» **WHAT NEEDS TO BE DONE**: In the entries that follow, how many lines include "agent"? Give the number and nothing else.

Pixel coordinate grounding data:
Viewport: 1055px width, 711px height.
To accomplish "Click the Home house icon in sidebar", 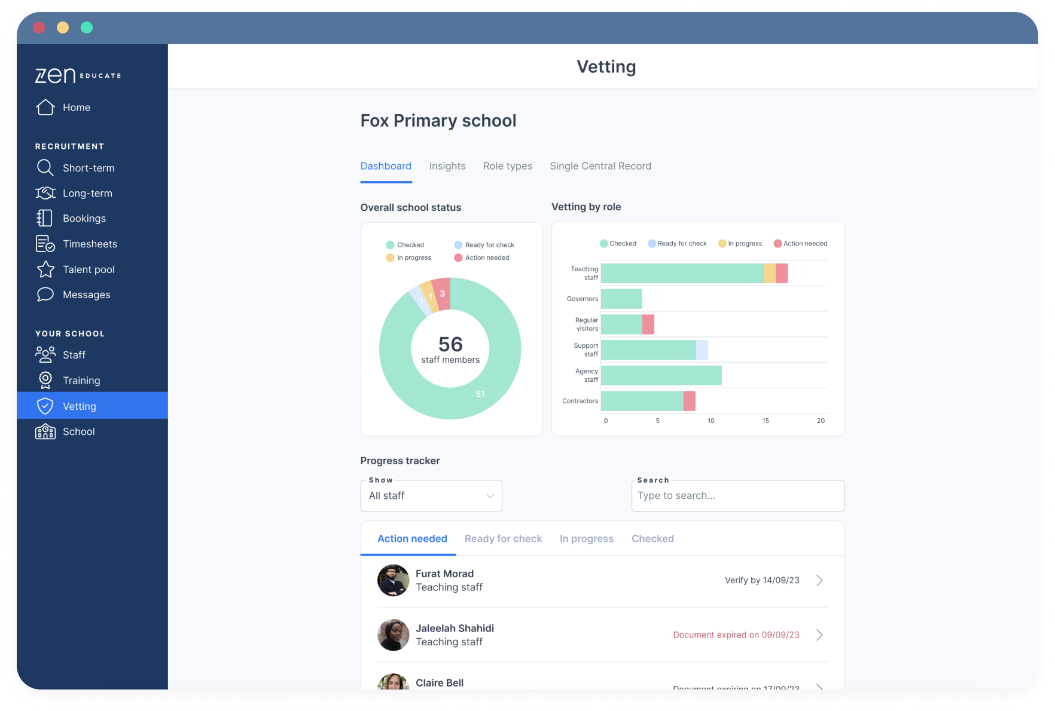I will click(x=45, y=108).
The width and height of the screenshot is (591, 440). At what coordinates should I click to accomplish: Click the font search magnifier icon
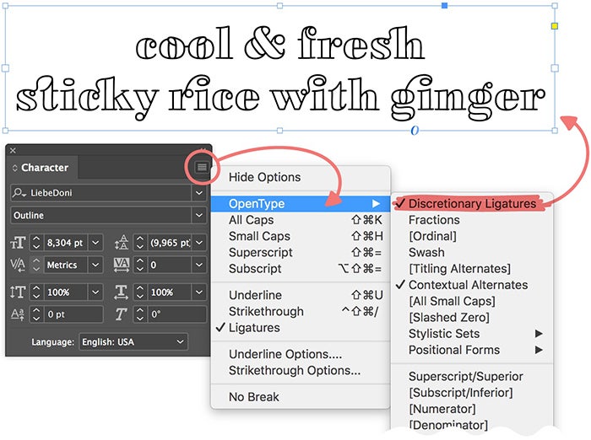pyautogui.click(x=19, y=193)
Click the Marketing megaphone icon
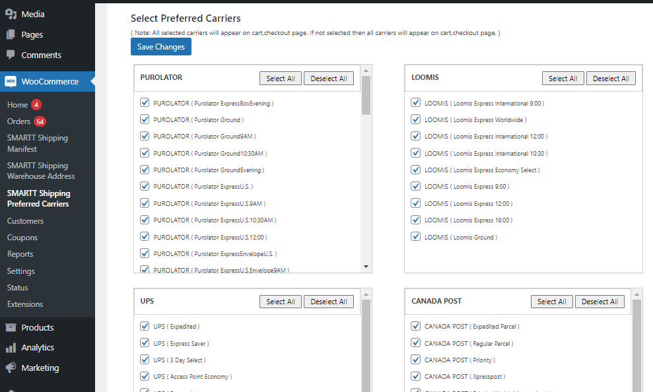The width and height of the screenshot is (653, 392). coord(11,368)
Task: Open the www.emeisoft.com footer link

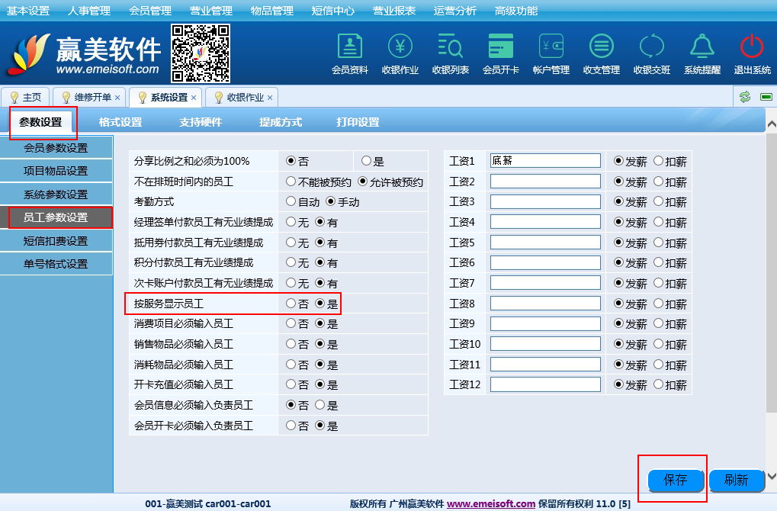Action: [x=491, y=503]
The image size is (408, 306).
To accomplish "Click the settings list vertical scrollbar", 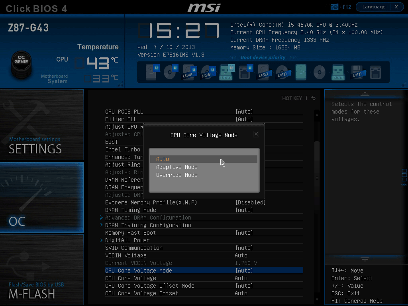I will click(317, 159).
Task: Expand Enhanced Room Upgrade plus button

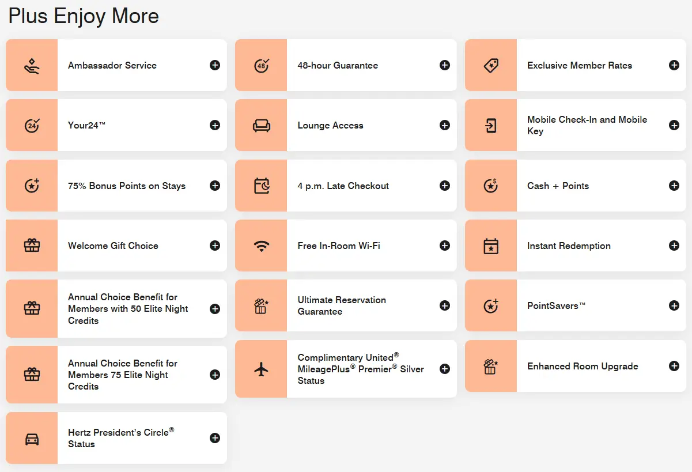Action: click(x=674, y=366)
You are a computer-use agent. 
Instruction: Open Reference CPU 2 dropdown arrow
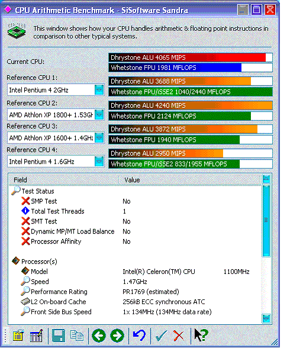[99, 115]
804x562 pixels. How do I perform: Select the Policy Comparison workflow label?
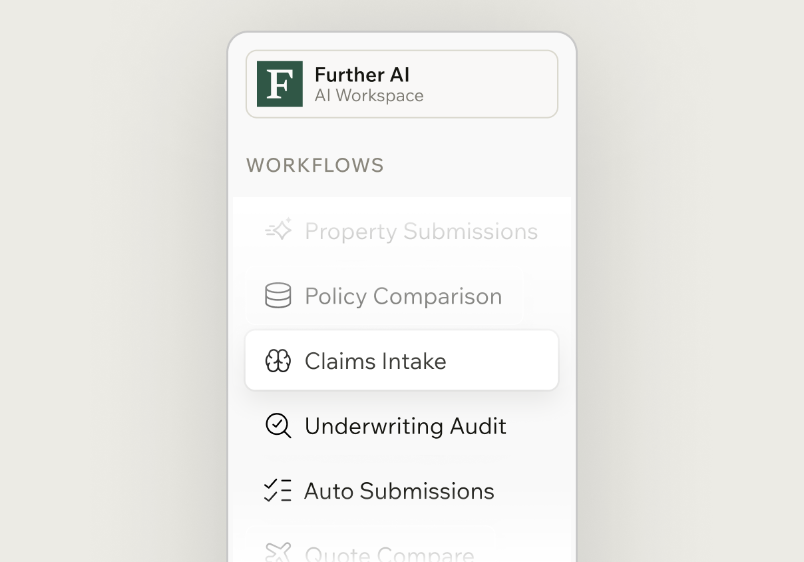pyautogui.click(x=403, y=296)
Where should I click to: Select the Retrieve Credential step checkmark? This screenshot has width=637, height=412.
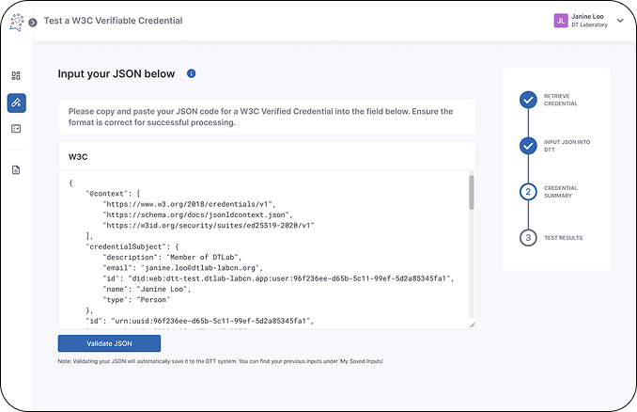click(x=528, y=98)
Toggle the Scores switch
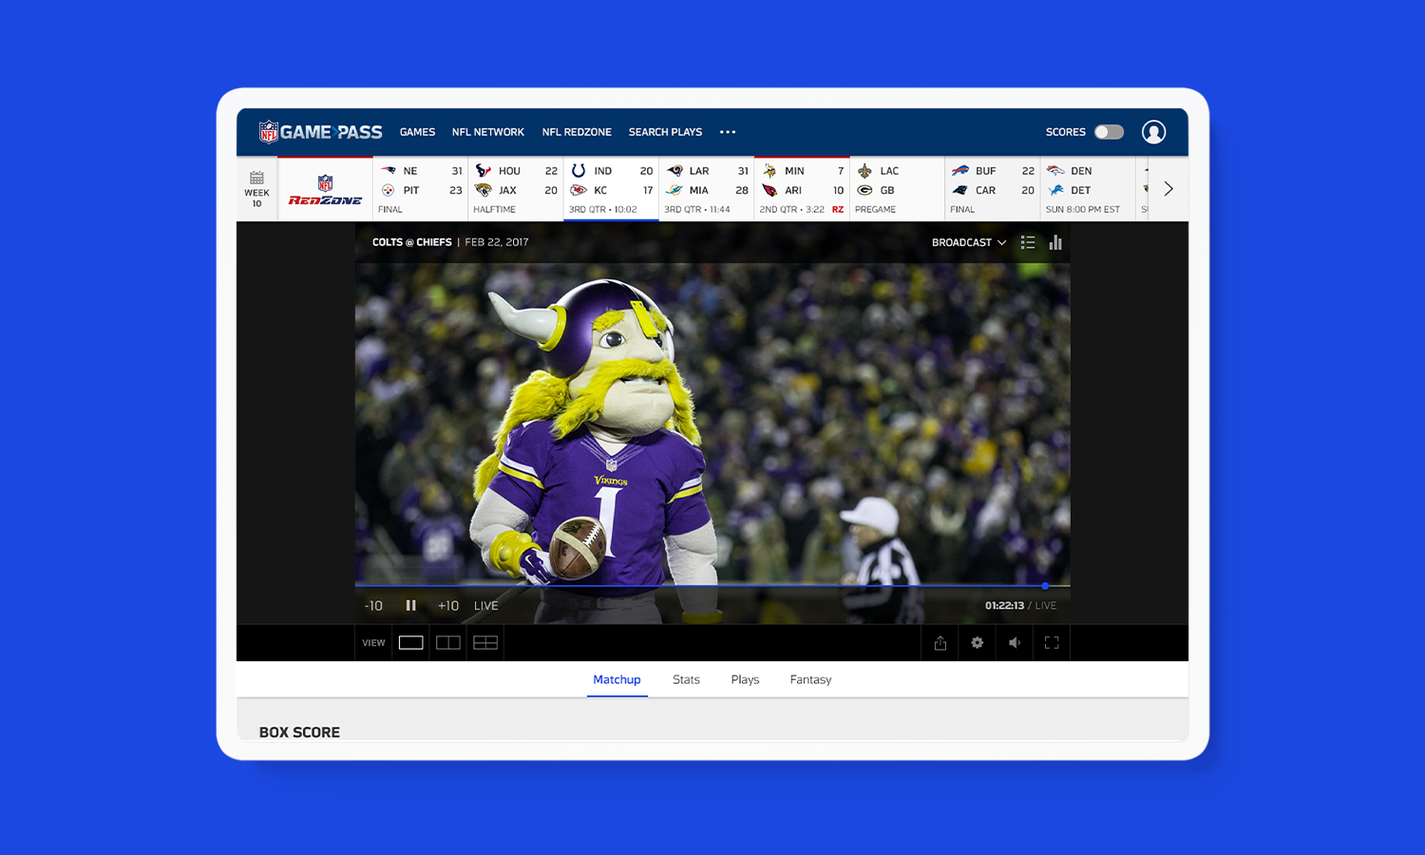This screenshot has height=855, width=1425. click(x=1109, y=132)
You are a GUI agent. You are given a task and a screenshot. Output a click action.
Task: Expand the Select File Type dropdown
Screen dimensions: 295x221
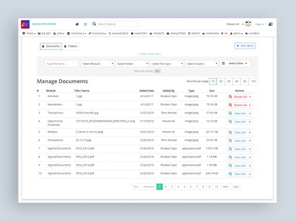pos(167,64)
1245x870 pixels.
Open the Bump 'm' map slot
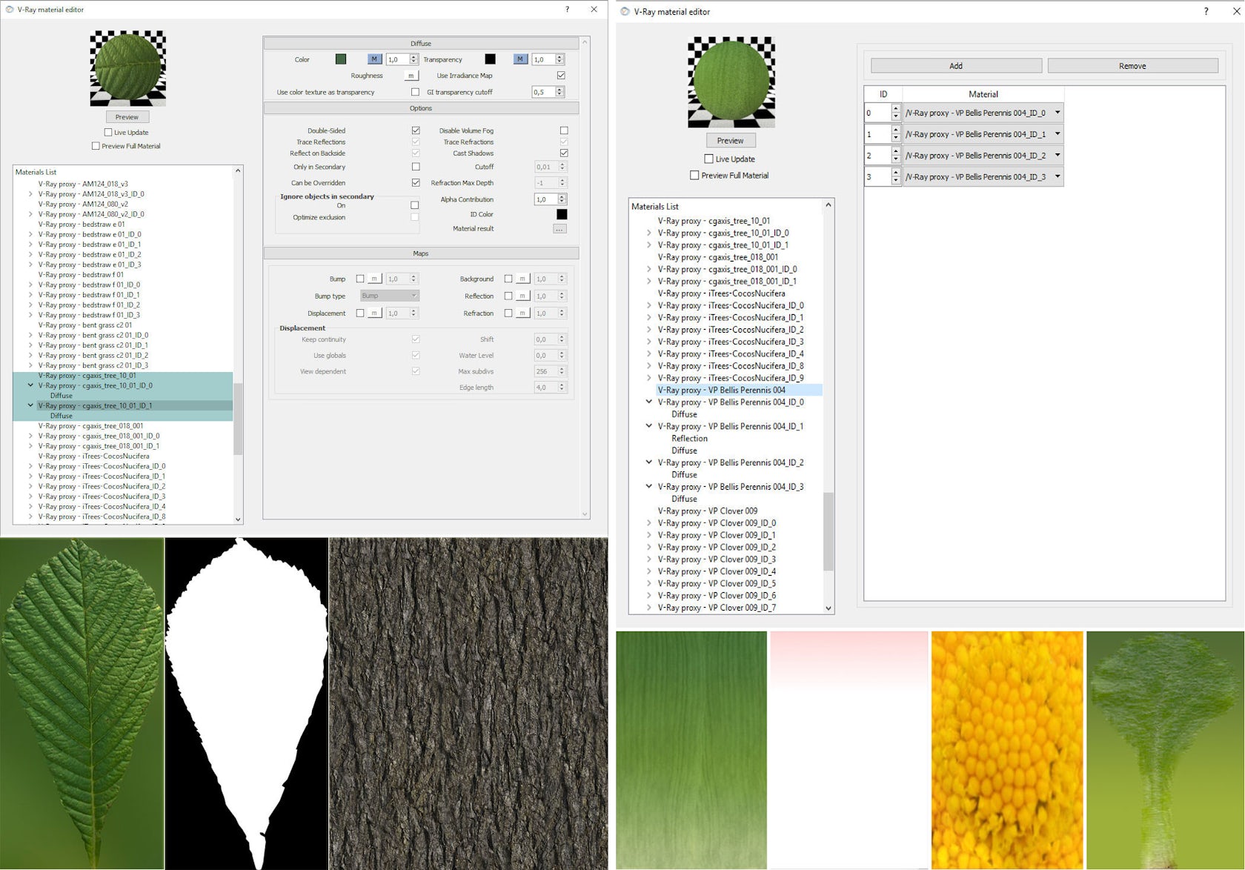(x=375, y=279)
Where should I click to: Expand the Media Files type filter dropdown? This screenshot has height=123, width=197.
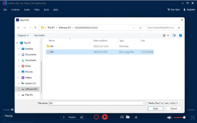pyautogui.click(x=164, y=103)
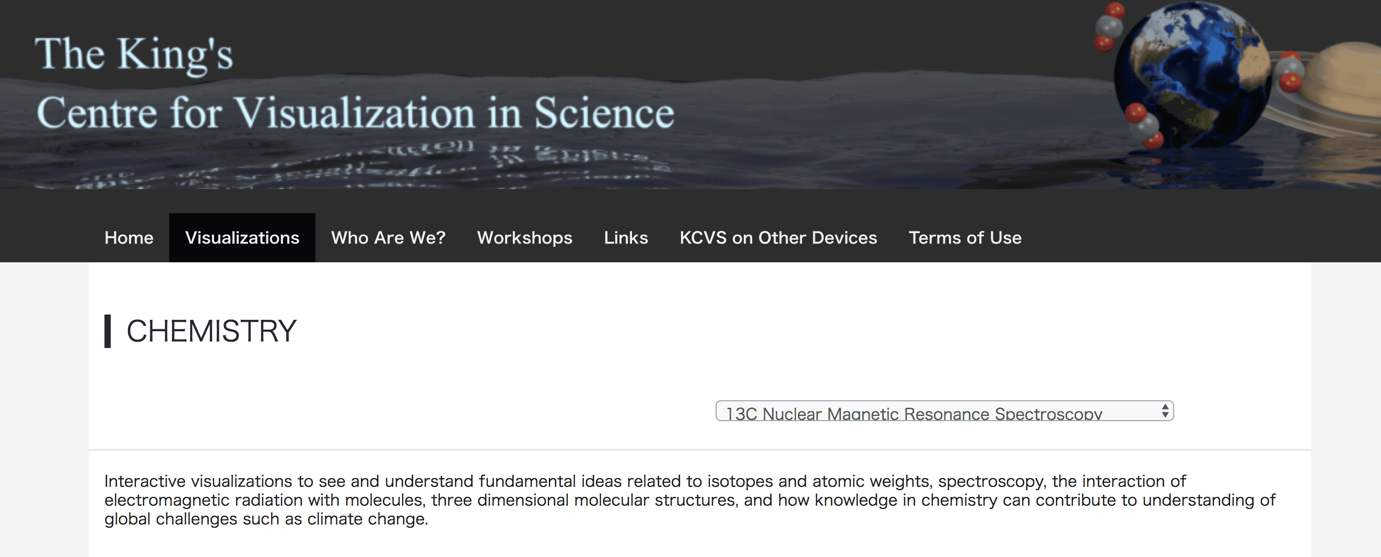Click "The King's" site title text

pyautogui.click(x=134, y=55)
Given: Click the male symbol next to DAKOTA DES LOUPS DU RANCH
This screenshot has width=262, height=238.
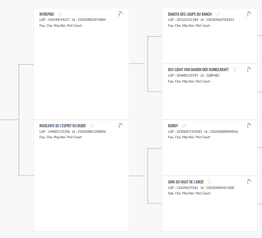Looking at the screenshot, I should point(218,14).
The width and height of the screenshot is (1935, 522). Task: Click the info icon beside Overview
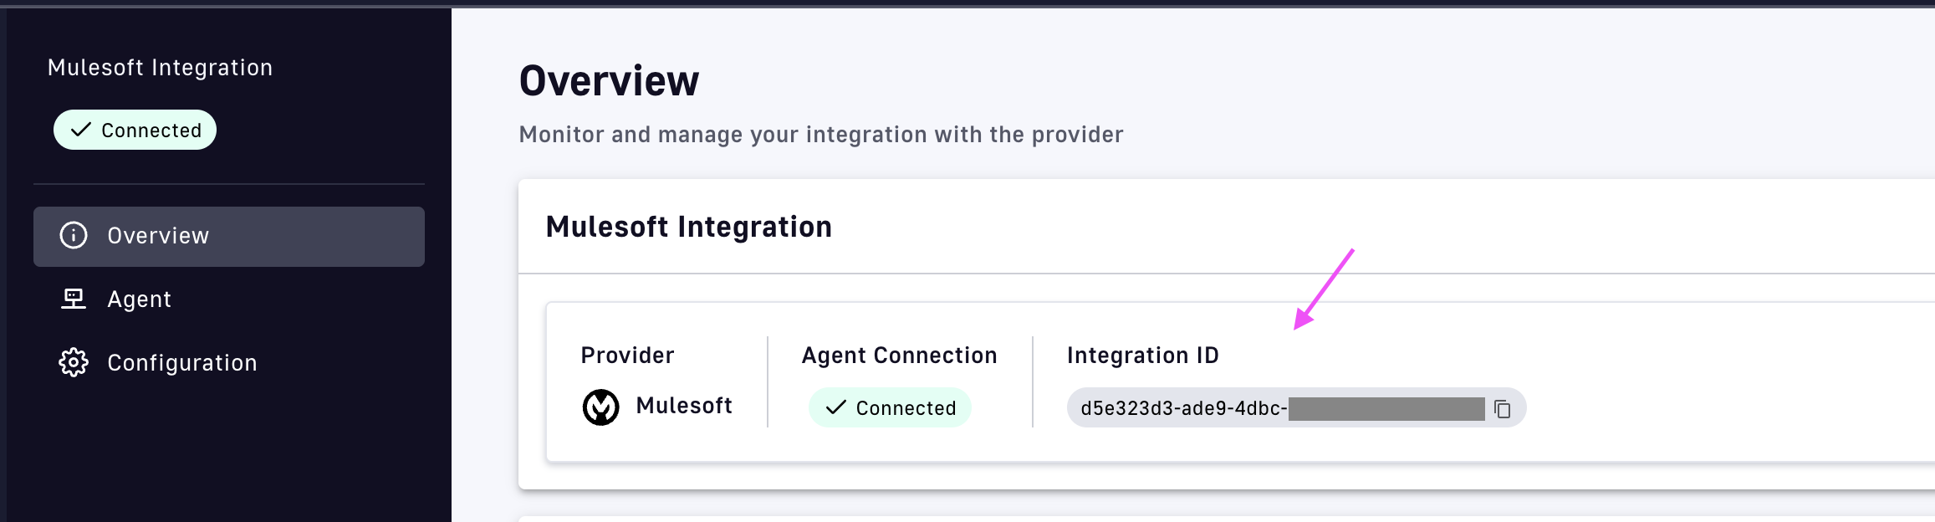(x=74, y=236)
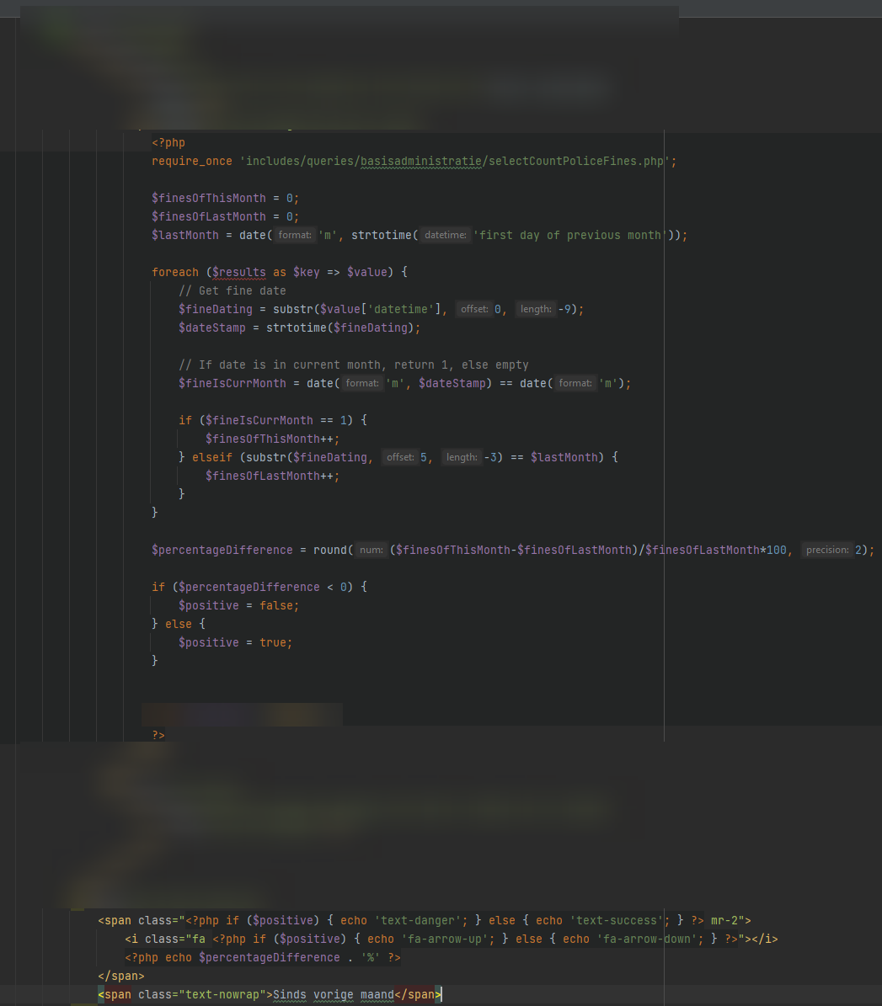
Task: Click the 'Sinds vorige maand' text
Action: [333, 994]
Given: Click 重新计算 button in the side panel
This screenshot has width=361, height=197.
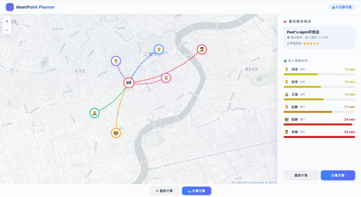Looking at the screenshot, I should (301, 175).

» **RESPONSE AREA**: 2